Here’s a roundup of successes and failures in our garden this spring. With a garden this size, you simply have to move on and focus on what you’ve got rather than what you haven’t!
· Strawberries – it definitely paid off devoting more space to strawberries this year. I had a mad vision of having a mini berry farm on our front lawn to save us from driving to the one near the airport. I purchased 120 bare-rooted Camerosa plants from a commercial grower in Katikati back in May. Mum thought I had lost the plot. They started ripening in September and since October, we have been harvesting a big bowl of strawberries every day. The netting is draped over plastic hoops and secured with pegs, so the birds haven’t been able to get in. I liquid feed the plants with Yates Thrive Strawberry and Berry Fruit Liquid Plant Food every week. I hope our harvest continues until Christmas. After that, it gets really hot and plants stop producing fruit.
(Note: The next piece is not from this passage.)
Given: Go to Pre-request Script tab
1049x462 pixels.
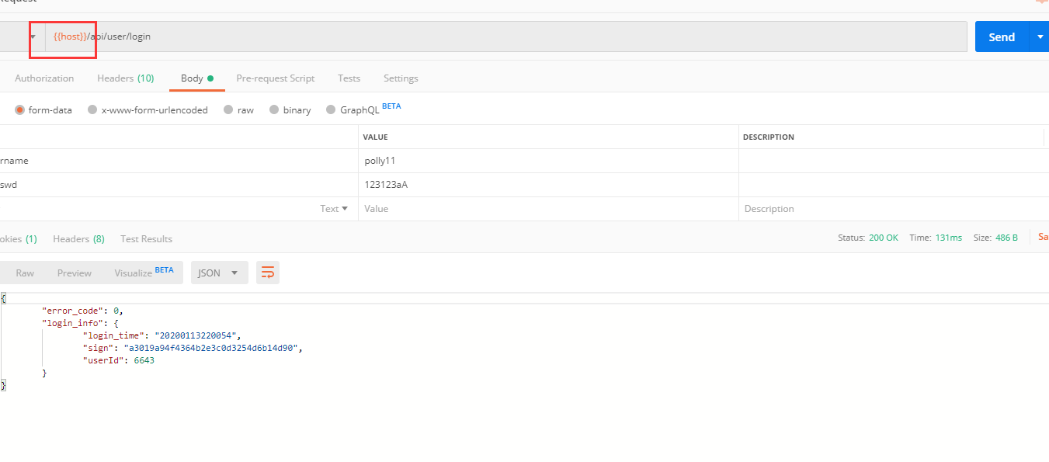Looking at the screenshot, I should [276, 78].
Does anyone still get strawberries in January and February?
· Asparagus – while not as prolific as the strawberries, our small patch has kept us well-supplied this spring and we haven’t had to purchase any from the supermarket. The crowns are the variety Mary Washington (Kings Seeds) and were sown from seed five years ago (see photo)
· Potatoes – I discovered that it’s possible to grow potatoes during winter in our Auckland garden. I planted about a dozen Swift seed potatoes just prior to the shortest day and harvested a bumper crop in mid-September. Since then, we’ve harvested more Swift, Liseta, Jersey Benne and Agria potatoes. Heather, Liseta, Swift, Rocket and Agria are in progress
· Peas – I removed the last of our peas a fortnight ago. I grew Easy Peasy from Egmont Seeds, which I sowed in April. We had a prolific crop and I highly recommend them
· Broccoli and cabbages – I sowed a second round in June/July and they started maturing in September. Since then, we have been harvesting them every day. Last weekend, I gave the gym I go to a box full of cabbages as a gift to say thank you, as I managed to lose 20 kg over the past four months with their support and get into shape for the YMCA 10k summer series in the Auckland Domain, which I have been participating in every Thursday
· Garlic – most of it has rust, so I’m not expecting a good crop. In order to grow garlic successfully, I think I’m going to have to spray it in future. Next Tuesday evening is the Garden Club event at Mitre 10 , so I’m going to chat to the Yates sales rep about what products to use
· Radish – the radish I sowed in the ground in mid-September failed to bulb up. I suspect the reason was too much nitrogen in the soil from the compost put in the area in August
· Beetroot – the ten punnets I planted in amongst the cabbages failed to bulb up. I’ve never had much luck with spring beetroot (whereas the autumn crop usually does quite well), but I don’t think it helped having to compete with the cabbages for light and nutrients
· Kumara – back in August I buried a kilo of red kumara in a trough with some potting mix, which I kept in the greenhouse. Despite keeping the soil moist, the kumara have failed to form shoots so I guess we’ll have to settle for eating potatoes in autumn
· Pumpkins – I may have been too quick to plant our pumpkins. I started planting them a week ago, but the weather proved too cold for some of the Musquee de Provence and Baby Bear seedlings. Luckily I didn’t plant them all at once, so I have a few reinforcements
· Passionfruit – our vine at the back of the house by the clivia died suddenly, so I put in two plants that I grew from seed last spring
· Dancing Lady orchid – despite having a thriving garden full of flowers, veggies, herbs, roses and fruit trees outdoors, I somehow managed to nearly kill our only houseplant. The irony doesn’t escape me. I’m going to give it some TLC and liquid feed it weekly with Yates Brigitta Orchid Food. Hopefully that will help revive it.
What are your successes and failures this season?